A number of students have observed that in some groups that have come out of his teaching, there is a strange lack of humanity, and an even stranger lack of spirituality, all in the name of Gurdjieff. This was noticed from the very earliest days by J.G. Bennett and confirmed by the experience of this writer in his encounter with a Gurdjieff school and its students. It seems that the master did not convey to this descendants the goodness and reverence in his soul that was clearly at the center of his experience of reality. His charisma was so powerful that the theatrics of his outlandish ways overshadowed the fundamental humanity of his character and the humility of his deep spirit.
The works he left us are as demanding and mysterious as the man himself, but it seems that ultimately his purpose was accomplished. He forced everyone to strive for an authentic search for meaning and transformation that can only be accomplished through each person's highest capacity to merge their acquired knowledge with their essential being. Gurdjieff did not want to create followers, but individuals conscious of their true identity and their particular purpose in the universe.
This book presents his impact in the wider context of humanity's universal knowledge and gives him the dignity and critical attention that he deserves.
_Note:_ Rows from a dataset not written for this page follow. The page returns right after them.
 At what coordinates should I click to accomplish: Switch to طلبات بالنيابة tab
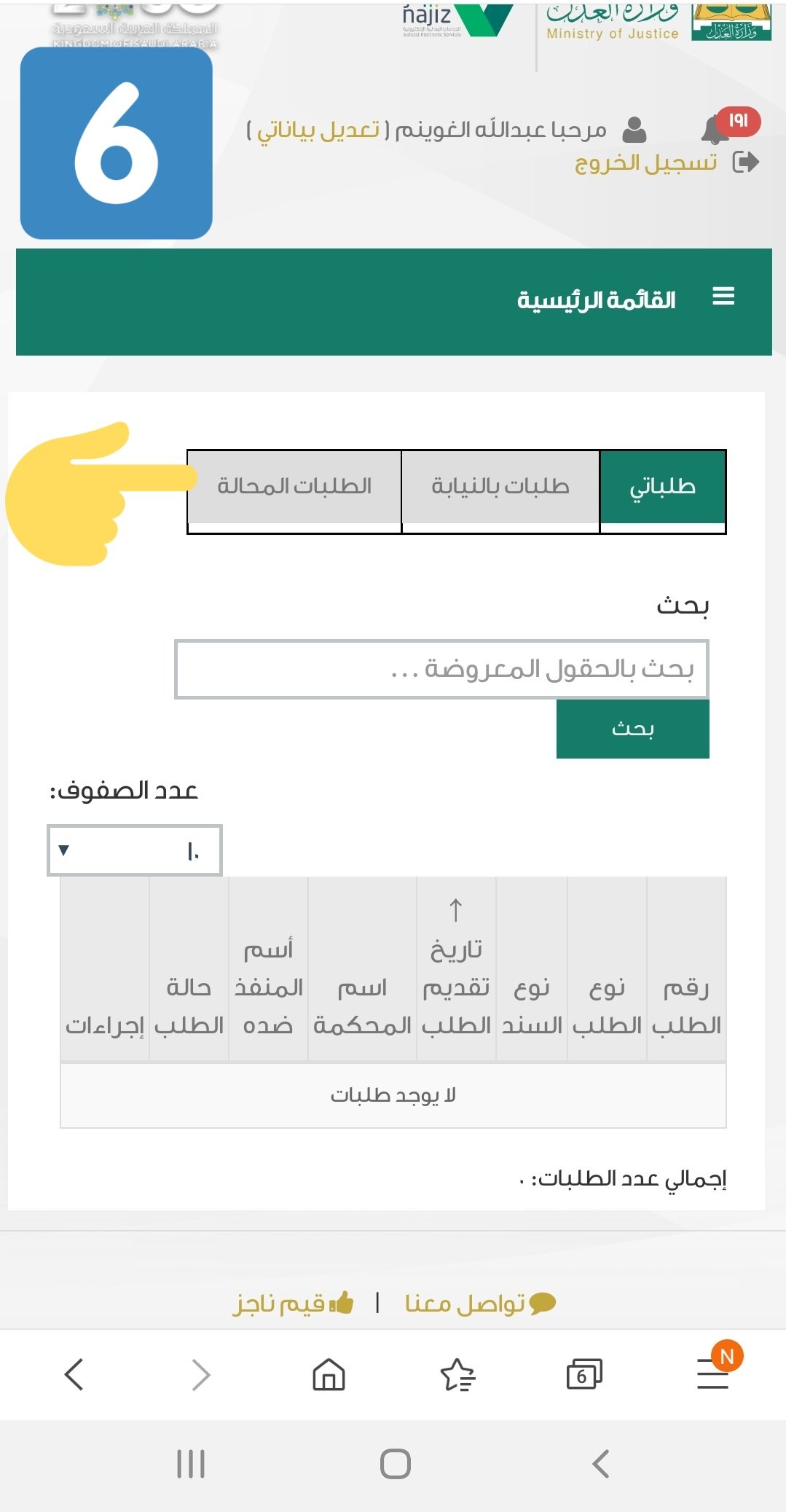(500, 487)
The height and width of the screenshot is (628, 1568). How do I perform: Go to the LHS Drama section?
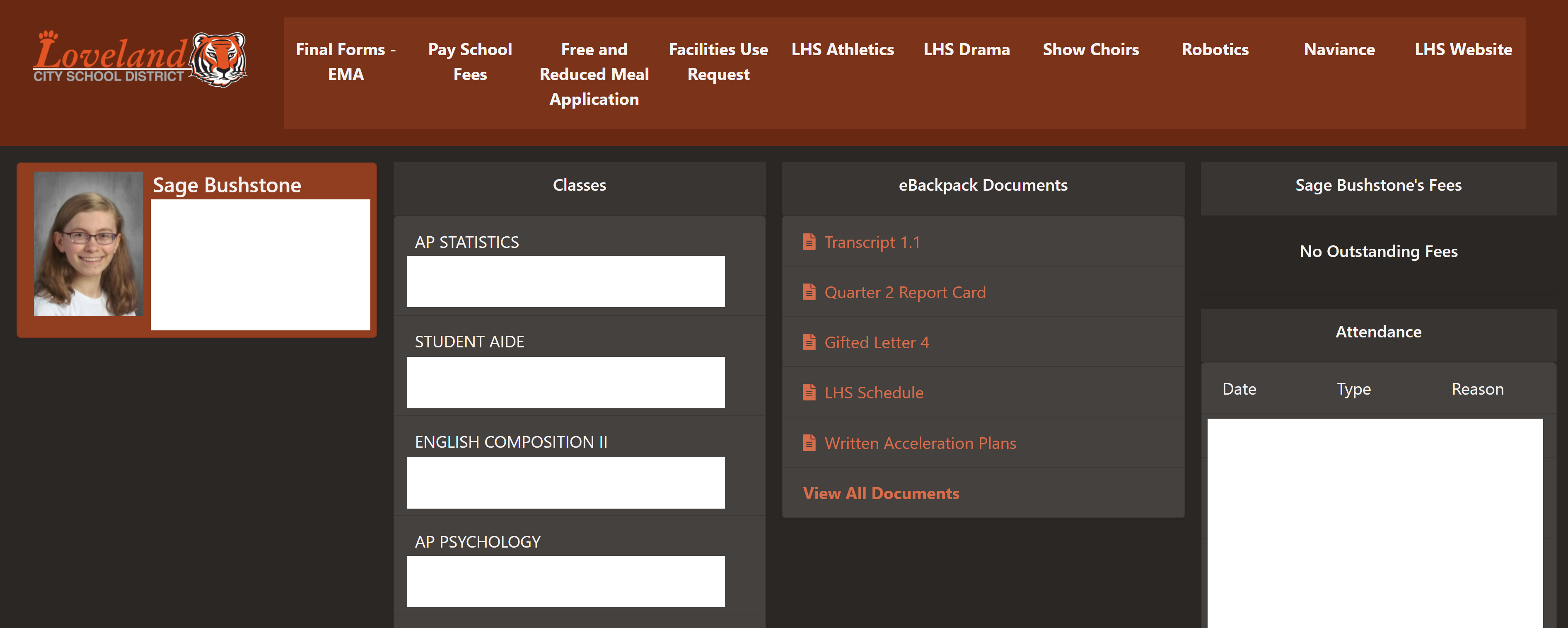966,50
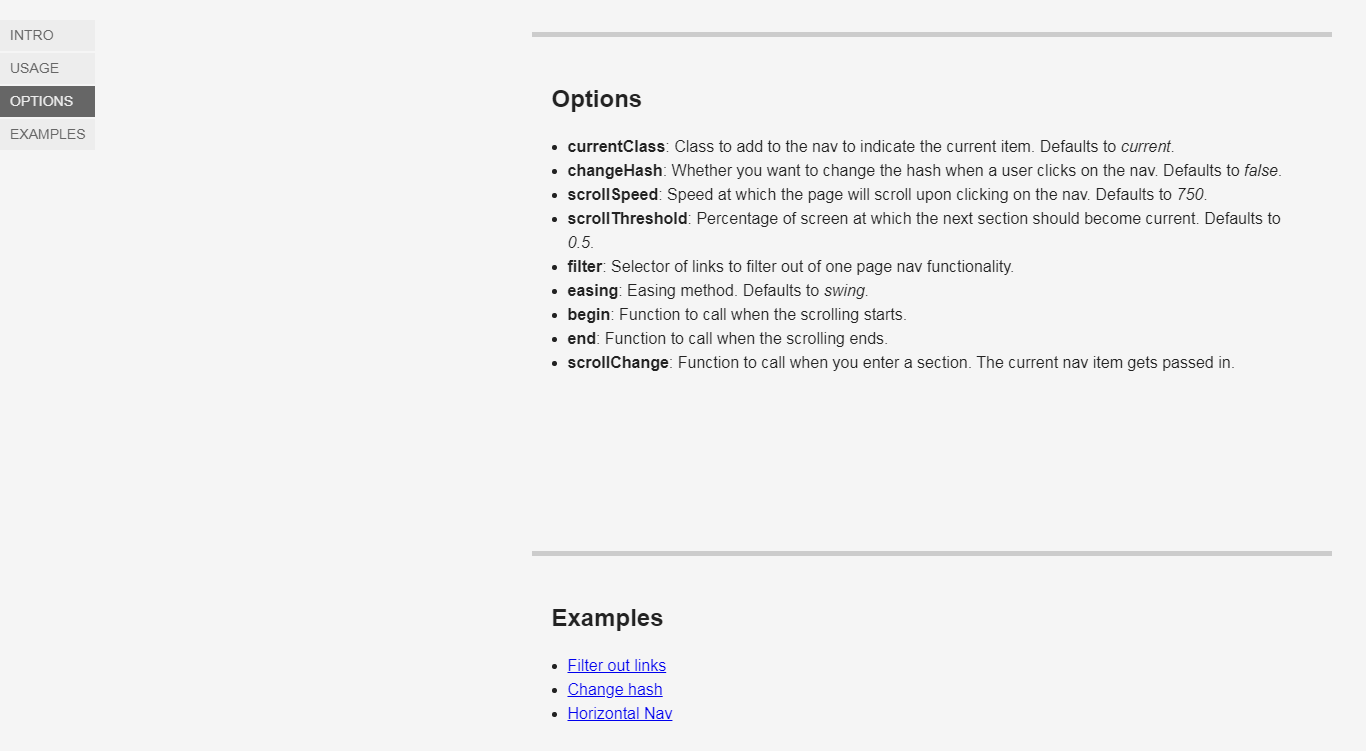Screen dimensions: 1366x751
Task: Click the bold easing option name
Action: [x=593, y=290]
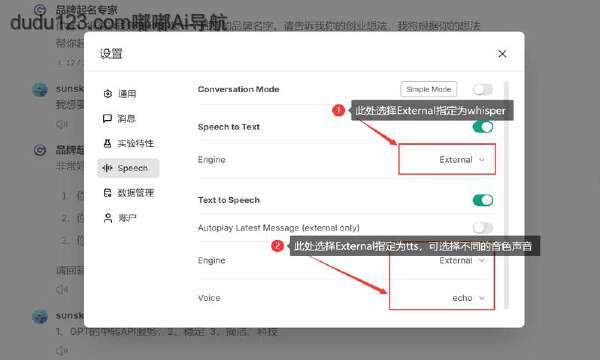
Task: Click the Simple Mode button
Action: pyautogui.click(x=429, y=89)
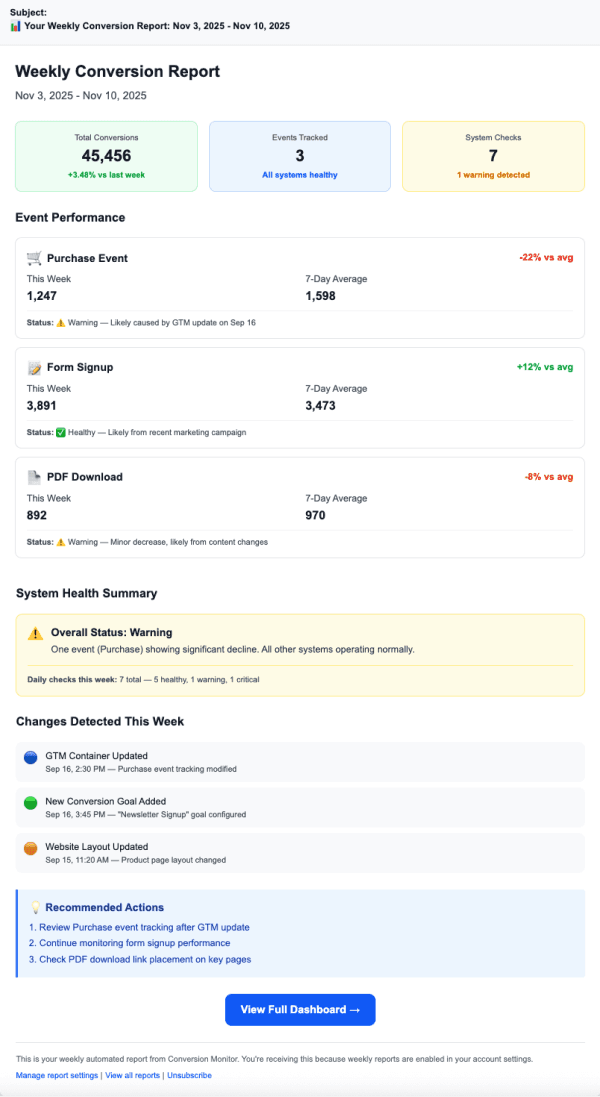Viewport: 600px width, 1097px height.
Task: Click the Unsubscribe link
Action: pos(189,1076)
He is not the figure of some sub-culture, even less a guru for fanatic and self-absorbed followers, but a master teacher in humanity's effort to evolve toward its highest potential. This book confirms the significance of his contribution and obligates all true seekers to take a close look at his extraordinary legacy. Readers will find here proof that Gurdjieff does not belong to "Gurdjeffians" or to "Fourth Way students" but to all who strive to live in this world with meaning and purpose.